Werkzaamheidsgraad verhogen wordt werk van zeer lange adem

Met de arbeidsdeal bevestigt de federale regering de ambitie om de werkzaamheidsgraad tegen 2030 te verhogen tot 80 procent. Die ambitie mag haalbaar lijken omdat in Duitsland en Nederland vandaag al iets meer dan 80 procent van de bevolking tewerkgesteld is. Landen zoals Zweden, Zwitserland en IJsland pronken met nog hogere cijfers. Als België mikt op een toename van de werkzaamheidsgraad met 10 procentpunten in minder dan een decennium, is het nuttig het parcours van Duitsland en Nederland van nabij te bekijken.

Na de eenmaking in 1990 moest het nieuwe Duitsland de DDR als voormalige planeconomie integreren en hervormen. Die integratie verliep moeizamer dan verwacht, maar ze bood wel de voedingsbodem voor de Hartz-hervormingen van de Duitse arbeidsmarkt tussen 2003 en 2005.

Die hervormingen werden ondersteund door ingrijpende aanpassingen in de sociale zekerheid en de fiscaliteit van de lagere inkomens uit arbeid. Een deel van die hervormingen was controversieel, maar de Duitse werkzaamheidsgraad steeg tussen 2005 en 2019 wel van 70 naar 80 procent. Zelfs met zeer ingrijpende hervormingen duurde het dus 14 jaar om de Duitse werkzaamheidsgraad met 10 procentpunten te verhogen.

In Nederland duurde het zelfs 22 jaar om de werkzaamheidsgraad van 70 procent in 1997 naar 80 procent in 2019 te verhogen. De toename kwam er niet alleen als gevolg van typische arbeidsmarkthervormingen. Ook de Nederlandse sociale zekerheid - in het bijzonder de vele uitkeringsstatuten - en de loonfiscaliteit werden geleidelijk aangepast.

Naast Duitsland konden tussen 2000 en 2019 nog zes andere Europese landen hun werkzaamheidsgraad verhogen met meer dan 10 procentpunten: Polen (+12%), Estland (+13,7%), Letland (+13,8%), Litouwen (+12,7%), Hongarije (+14,1%) en Bulgarije (+19,7%).
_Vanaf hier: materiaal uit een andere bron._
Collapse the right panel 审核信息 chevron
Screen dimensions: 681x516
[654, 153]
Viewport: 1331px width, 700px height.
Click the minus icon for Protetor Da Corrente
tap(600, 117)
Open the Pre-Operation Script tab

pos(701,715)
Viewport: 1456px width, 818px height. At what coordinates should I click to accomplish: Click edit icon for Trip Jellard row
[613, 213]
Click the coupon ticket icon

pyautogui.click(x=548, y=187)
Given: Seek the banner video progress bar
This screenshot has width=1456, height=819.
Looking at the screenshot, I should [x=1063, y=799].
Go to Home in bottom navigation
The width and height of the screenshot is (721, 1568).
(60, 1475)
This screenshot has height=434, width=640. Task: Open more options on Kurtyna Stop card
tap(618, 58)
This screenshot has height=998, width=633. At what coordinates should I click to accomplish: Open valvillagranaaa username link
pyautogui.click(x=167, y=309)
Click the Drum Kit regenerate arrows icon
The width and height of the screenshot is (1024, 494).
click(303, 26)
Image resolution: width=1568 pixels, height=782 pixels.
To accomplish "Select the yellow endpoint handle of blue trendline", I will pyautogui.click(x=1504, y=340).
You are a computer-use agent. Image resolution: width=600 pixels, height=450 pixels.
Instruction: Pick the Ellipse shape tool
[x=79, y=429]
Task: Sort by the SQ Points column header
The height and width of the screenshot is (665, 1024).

Dat zijn niet toevallig landen waarvan de economie in 2000 nog volop in een moeilijke transitie was van een centraal geleide planeconomie naar een markteconomie.

Trendbreuk

Kortom, een forse toename van de werkzaamheidsgraad is mogelijk, maar dat vraagt zeer ingrijpende en ruime sociaal-economische hervormingen. En zelfs dan timmerden onze buurlanden meer dan tien jaar aan de weg. De Belgische ambities noodzaken een radicaal hervormingspakket. Algemene arbeidsmarktaanpassingen alleen leiden niet tot een trendbreuk.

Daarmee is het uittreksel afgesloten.